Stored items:
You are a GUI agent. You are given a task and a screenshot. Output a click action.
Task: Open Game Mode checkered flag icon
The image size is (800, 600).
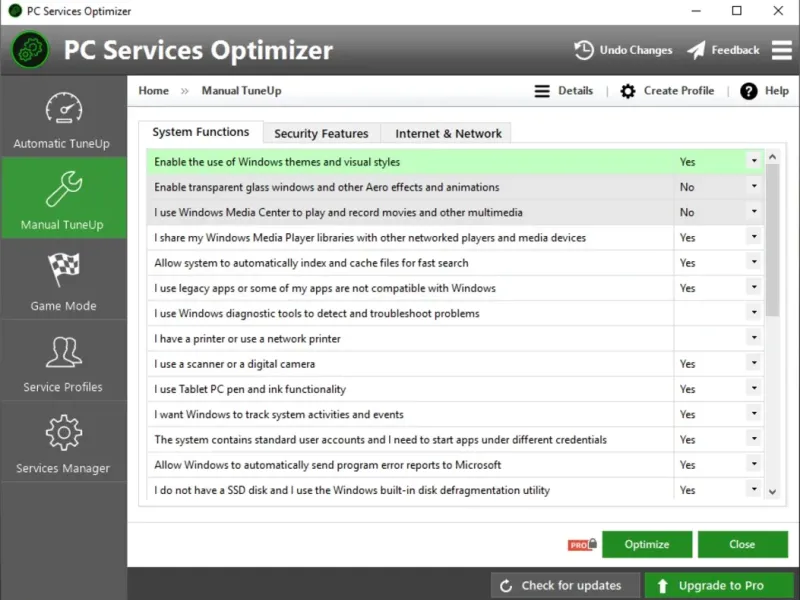[x=63, y=269]
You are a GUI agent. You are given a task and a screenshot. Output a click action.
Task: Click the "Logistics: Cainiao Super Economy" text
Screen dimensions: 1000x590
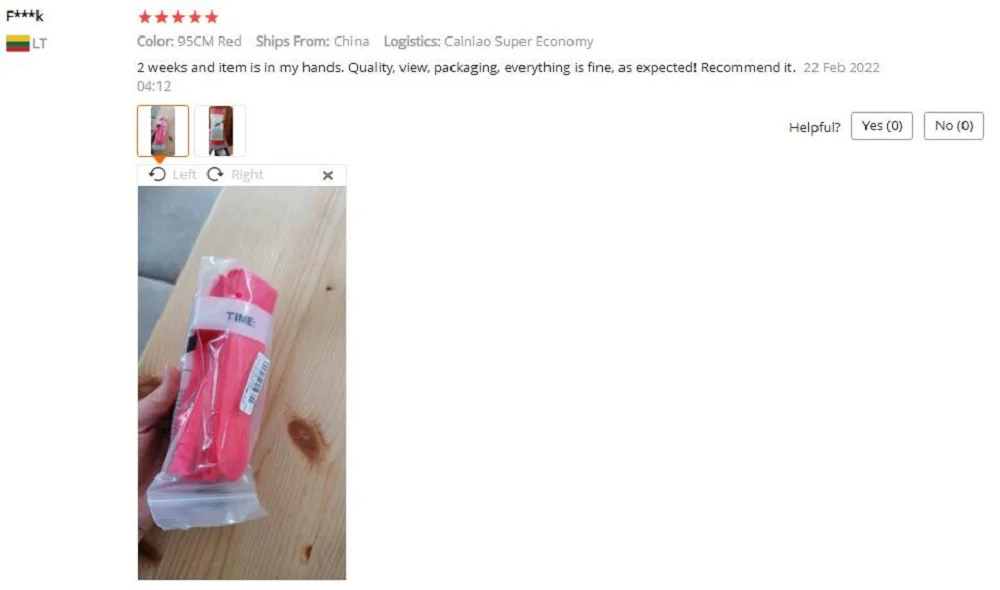[x=489, y=41]
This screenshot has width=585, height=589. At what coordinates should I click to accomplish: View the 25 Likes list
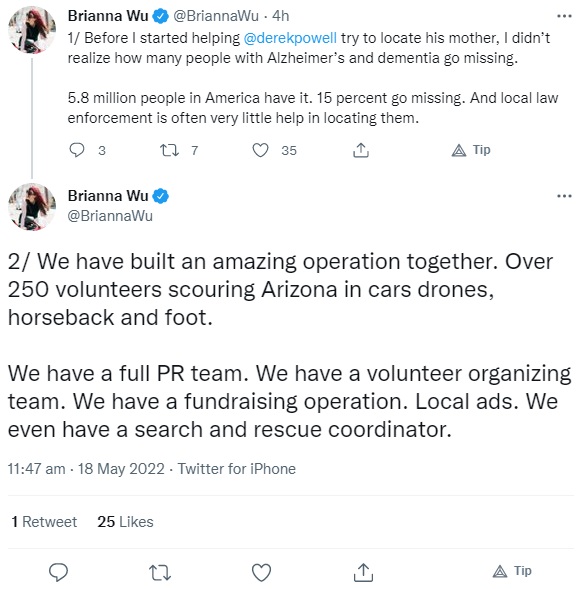pos(125,522)
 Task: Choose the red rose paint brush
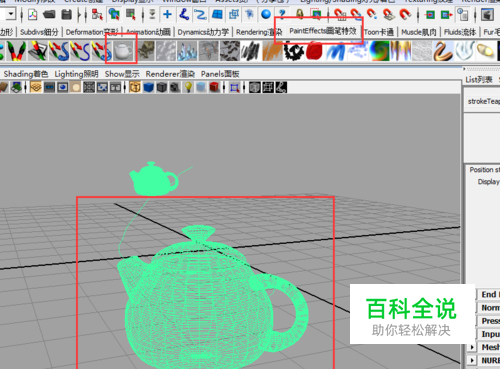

**Activity**. Drop every image, please, and write out the data above exactly as shown.

**Solution to this task**.
You are a GUI agent. You are given a task and a screenshot. Output a click action.
Task: Open Game Mode checkered flag icon
The image size is (800, 600).
[x=63, y=269]
You are a GUI agent. You are given a task and a screenshot. Output a click action.
Task: Click the "Logistics: Cainiao Super Economy" text
Screen dimensions: 1000x590
[x=489, y=41]
This screenshot has width=585, height=589. At what coordinates should I click to accomplish: View the 25 Likes list
pos(125,522)
 Task: Choose the red rose paint brush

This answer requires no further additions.